Geometric entropy and edge modes of the electromagnetic field

TL;DR

This paper computes the vacuum entanglement entropy of Maxwell theory in curved spacetimes, revealing the role of edge modes and a contact term, and clarifies the statistical interpretation of the contact term including edge contributions.

Contribution

It provides a detailed calculation of electromagnetic entanglement entropy, including edge modes and contact terms, resolving a longstanding puzzle about their statistical meaning.

Findings

The geometric entropy matches the statistical entanglement entropy with edge modes.

The contact term is a negative scalar degree of freedom on the entangling surface.
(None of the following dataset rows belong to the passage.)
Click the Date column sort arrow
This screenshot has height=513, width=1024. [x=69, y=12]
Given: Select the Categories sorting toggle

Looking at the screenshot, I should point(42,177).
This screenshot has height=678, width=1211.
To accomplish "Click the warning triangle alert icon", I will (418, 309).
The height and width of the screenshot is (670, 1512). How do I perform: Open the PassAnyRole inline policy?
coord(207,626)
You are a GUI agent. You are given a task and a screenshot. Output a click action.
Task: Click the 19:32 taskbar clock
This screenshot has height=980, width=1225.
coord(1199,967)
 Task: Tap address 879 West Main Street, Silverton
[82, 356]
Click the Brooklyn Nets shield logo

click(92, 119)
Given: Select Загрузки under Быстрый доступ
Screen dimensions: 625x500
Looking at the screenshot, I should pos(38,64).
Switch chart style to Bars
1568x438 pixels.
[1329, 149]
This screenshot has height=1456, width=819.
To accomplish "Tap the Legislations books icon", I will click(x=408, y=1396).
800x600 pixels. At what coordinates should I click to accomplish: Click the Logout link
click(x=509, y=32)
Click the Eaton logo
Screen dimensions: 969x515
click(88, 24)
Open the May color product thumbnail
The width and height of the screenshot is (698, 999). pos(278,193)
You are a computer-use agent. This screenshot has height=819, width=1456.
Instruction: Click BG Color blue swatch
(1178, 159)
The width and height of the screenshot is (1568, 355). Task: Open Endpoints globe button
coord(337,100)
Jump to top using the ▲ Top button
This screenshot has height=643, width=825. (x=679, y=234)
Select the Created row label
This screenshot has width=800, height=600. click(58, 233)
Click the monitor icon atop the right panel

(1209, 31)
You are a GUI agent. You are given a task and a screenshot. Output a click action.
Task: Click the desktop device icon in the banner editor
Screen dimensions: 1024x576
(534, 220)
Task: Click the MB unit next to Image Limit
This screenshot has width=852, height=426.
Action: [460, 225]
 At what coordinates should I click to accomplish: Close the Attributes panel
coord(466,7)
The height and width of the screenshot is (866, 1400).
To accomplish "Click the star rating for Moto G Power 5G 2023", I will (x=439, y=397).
Implications for black hole thermodynamics and Newton's constant renormalization.

Abstract

We calculate the vacuum entanglement entropy of Maxwell theory in a class of curved spacetimes by Kaluza-Klein reduction of the theory onto a two-dimensional base manifold. Using two-dimensional duality, we express the geometric entropy of the electromagnetic field as the entropy of a tower of scalar fields, constant electric and magnetic fluxes, and a contact term, whose leading order divergence was discovered by Kabat. The complete contact term takes the form of one negative scalar degree of freedom confined to the entangling surface. We show that the geometric entropy agrees with a statistical definition of entanglement entropy that includes edge modes: classical solutions determined by their boundary values on the entangling surface. This resolves a longstanding puzzle about the statistical interpretation of the contact term in the entanglement entropy. We discuss the implications of this negative term for black hole thermodynamics and the renormalization of Newton's constant.